I love a good flower macro. I don’t even know the names of the flowers I’m taking pictures of and it’s probably not good for me to be so close to pollen, but flowers are just such interesting subjects.
There’s something very sexual with a flower. It’s sole purpose is to reproduce. Some flowers get it on ALL the time (perennials) and some are seasonal or are only in the mood when the weather is nice. Being in Southern California, we’re lucky to get flowers year-round.
I was never interested in flowers until I got a macro lens and Shannon grows flowers in the backyard; her hobby and mine make a good match. The combination of a 1:1 macro lens, an LED ring light, and wireless flash makes taking flower macros effortless. I used to use a tripod and some sort of stability for 1:1 macros, but my camera body has sensor-shift image stabilization, so all of my lenses are stabilized. It’s a very useful feature.

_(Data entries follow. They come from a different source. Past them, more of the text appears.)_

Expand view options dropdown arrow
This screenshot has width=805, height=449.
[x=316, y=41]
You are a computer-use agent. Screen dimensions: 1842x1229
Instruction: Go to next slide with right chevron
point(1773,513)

Typically, image stabilization is only useful at longer focal lengths, but macro is also technically a long focal length – basically at high magnification, the closer you get to a subject, the more stabilization you need. Since my 35mm lens can go 1:1, at such a short focal length, I need to be right on top of my subject…I’ve gotten my lens wet several times from dew after taking pictures of raindrops.
I printed one of my flower macros on metallic paper and framed it. It’s 8″x12″ and sits above our dining table at home. If you’ve never printed on metallic paper before, it does wonders for details and textures.